My Bible titles this story “The Daughters of Zelophehad,” but I’m pretty sure it’s a man who gave it that title. I will remember them as Mahlah, and Noah, Hoglah and Milcah and Tirzah. The sisters who came forward. The sisters who stood at the place of power and risk. The sisters who knew their own tradition contained the seeds for their own liberation and ours too. The sisters who realized that if you want to change your world or even just your place in it there’s no avoiding that place of power and risk. That’s the gift they gave us. It’s right here in our tradition, waiting for you and me, and the ones after us. Holy power from the seeds these sisters planted. Holy power like the world has never seen.
That’s the gift they gave to us and to any future people who need to know that when you stand in that place of risk and power you need not fear for your future. Some sisters have stood there before. Sisters of the LORD. [4]

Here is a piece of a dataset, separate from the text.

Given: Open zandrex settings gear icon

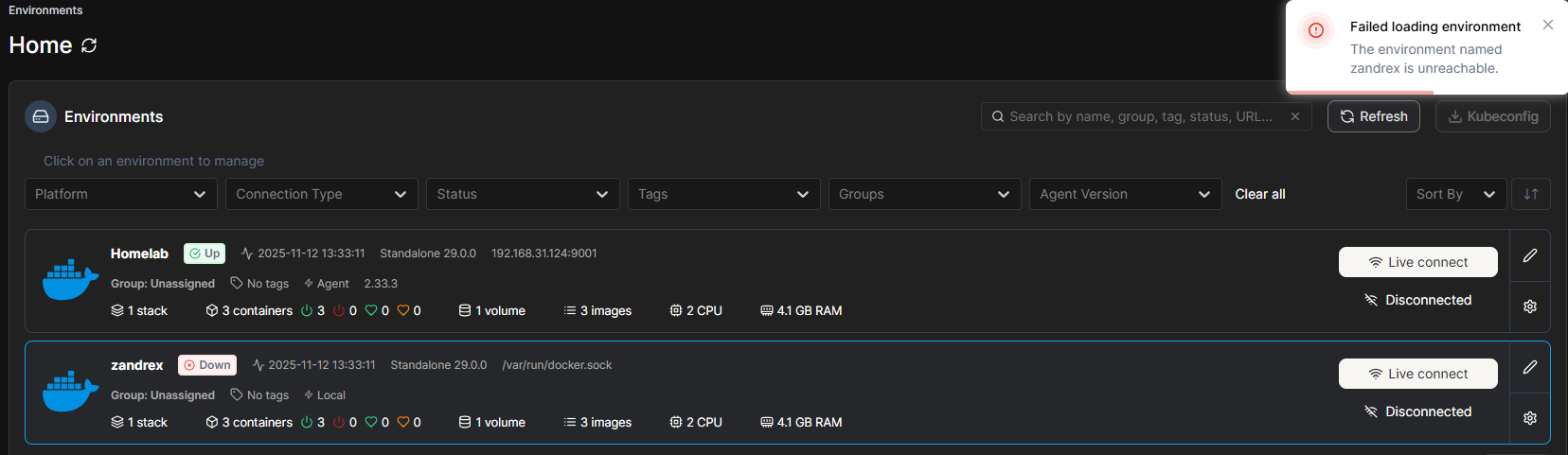Looking at the screenshot, I should [1529, 418].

[1] The Hebrew word “tsaba’,” “to serve” or “to minister” is used in the Old Testament to speak of soldiers “going forth as to battle” as well as priests serving the LORD. See Merrilyn Mansfield, “The Ministering Women and Their Mirrors,” The University of Sydney, Australia, Paper read at the Society of Biblical Literature Conference, Kings College London, 6 July, 2011, http://www.academia.edu/4303429/The_Ministering_Women_and_their_Mirrors.
[2] Dennis T. Olson points this out in his commentary on Numbers in Interpretation Bible Commentary, (Louisville: John Knox Press), 1996, p. 163-167.
[3] I’ve heard Taylor Branch speak of Dr. King’s approach in more than one oral address.
[4] Thanks to the Rev. Adam Ogg, Burke Presbyterian Church for pointing me to this text through his colleagues.